Показанный отрывок:
Мэри смирилась с завсегдатаями «Финки» так же легко, как и с многочисленными кошками, однако по прошествии нескольких месяцев стало понятно, что она не всегда отвечала «да» Папе. В целом, она понимала, на что идет, когда начинала новую жизнь. Она знала о его депрессиях (он называл это настроение «черной жопой»), запоях, о том, что он не способен выносить одиночество, о его вспыльчивости, упорстве при достижении цели и его громадном, слепом эгоизме. Но Мэри знала и о том, каким нежным, любящим он может быть, как умеет от души радоваться жизни, как любит компанию друзей, знала о его ранимости и робких сексуальных секретах. Она предвидела ссоры, риски и даже то, что ей придется ухаживать за ним, поскольку Эрнест все меньше и меньше был способен противостоять своим демонам.
Итак, довольный переменой своего положения, Эрнест был в настроении возобновить обширные связи с друзьями из прошлого, с которыми давно не виделся в том числе из-за войны. Среди бывших друзей был и Арчи Маклиш. Их переписка прервалась на время войны, а отношения их переживали охлаждение после финансовых распрей из-за «Испанской земли» в 1938 году. Арчи в пылу патриотизма обвинил Эрнеста в «безответственности», потому что тот негативно высказывался о войне в ранней прозе. Всего через полгода Эрнест написал Арчи: «Неужели я становлюсь безответственным?» Он упомянул о своем «трусливом» поведении в 1938 году и поклялся Арчи, что изменился, перестал быть «самодовольным» и раскаивается, когда оглядывается на те годы своей жизни. Арчи не ответил прямо на вопрос Эрнест, и сердечная переписка между ними возобновилась.
Как не раз в прошлом, Эрнеста завершал письмо к Арчи в 1948 году признанием в любви к Аде. Теперь он свободно признавался, что всегда хотел переспать с ней. Арчи, по-видимому, оставшись невозмутимым, отправил Эрнесту стихотворение о Париже «Годы собаки», в котором писал об Эрнесте, жившем в квартире над лесопилкой на улице Нотр-Дам-де-Шан в 1924 году. Что случилось с тем юношей? – спрашивал поэт и отвечал: «С ним случилась слава». Эрнест сумел вежливо поблагодарить Арчи за стихотворение, которое, по его словам, было очень трогательным. В годы войны он навестил Арчи в Библиотеке Конгресса, в его кабинете, и позже написал Саре Мерфи: «Арчи в порядке. Мы с ним все наверстали, потому как что еще людям делать в нашем возрасте?» Впрочем, два старых друга увидятся теперь только в 1956 году. К концу жизни Арчи высказался о стремлении Эрнеста разрушать дружбу – по крайней мере, c равными ему. Для того чтобы понять это, сказал Арчи, и «нужно было знать, насколько злой был у него язык, и эта злость прорывалась, несмотря на все его попытки сдерживаться, и причиняла огромный ущерб».

Задание:
Извлеките из отрывка об Эрнесте и его друзьях дословно фрагмент между «Мэри смирилась с» и «противостоять своим демонам.» включительно.

Записанные данные:
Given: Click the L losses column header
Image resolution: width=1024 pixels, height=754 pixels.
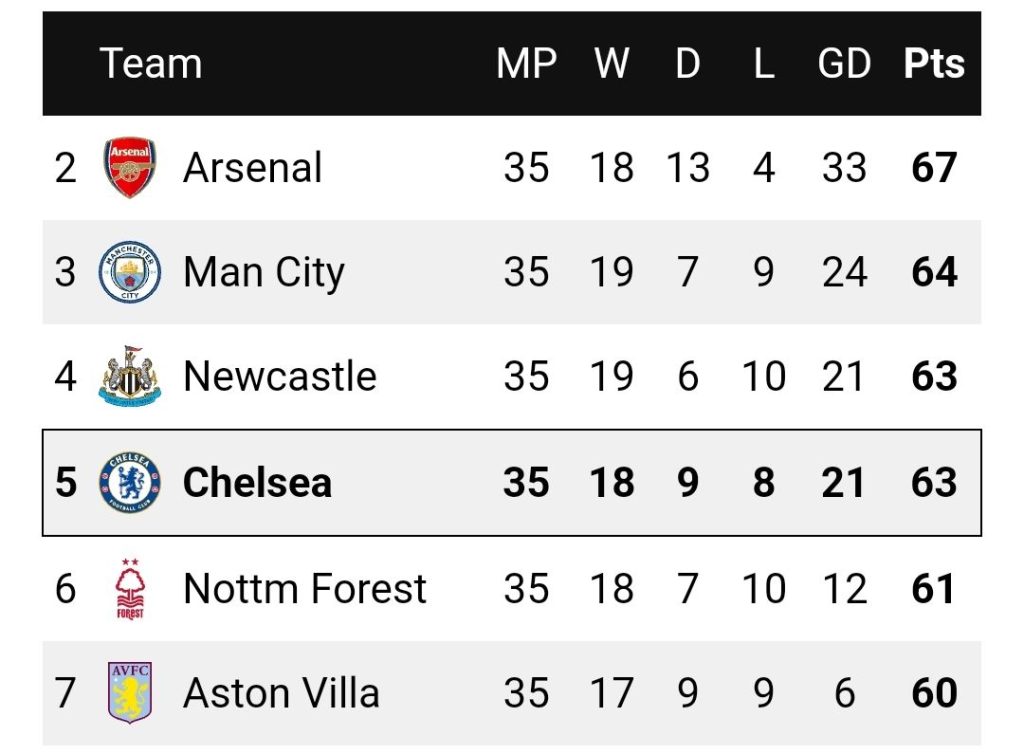Looking at the screenshot, I should tap(764, 63).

Результат:
Мэри смирилась с завсегдатаями «Финки» так же легко, как и с многочисленными кошками, однако по прошествии нескольких месяцев стало понятно, что она не всегда отвечала «да» Папе. В целом, она понимала, на что идет, когда начинала новую жизнь. Она знала о его депрессиях (он называл это настроение «черной жопой»), запоях, о том, что он не способен выносить одиночество, о его вспыльчивости, упорстве при достижении цели и его громадном, слепом эгоизме. Но Мэри знала и о том, каким нежным, любящим он может быть, как умеет от души радоваться жизни, как любит компанию друзей, знала о его ранимости и робких сексуальных секретах. Она предвидела ссоры, риски и даже то, что ей придется ухаживать за ним, поскольку Эрнест все меньше и меньше был способен противостоять своим демонам.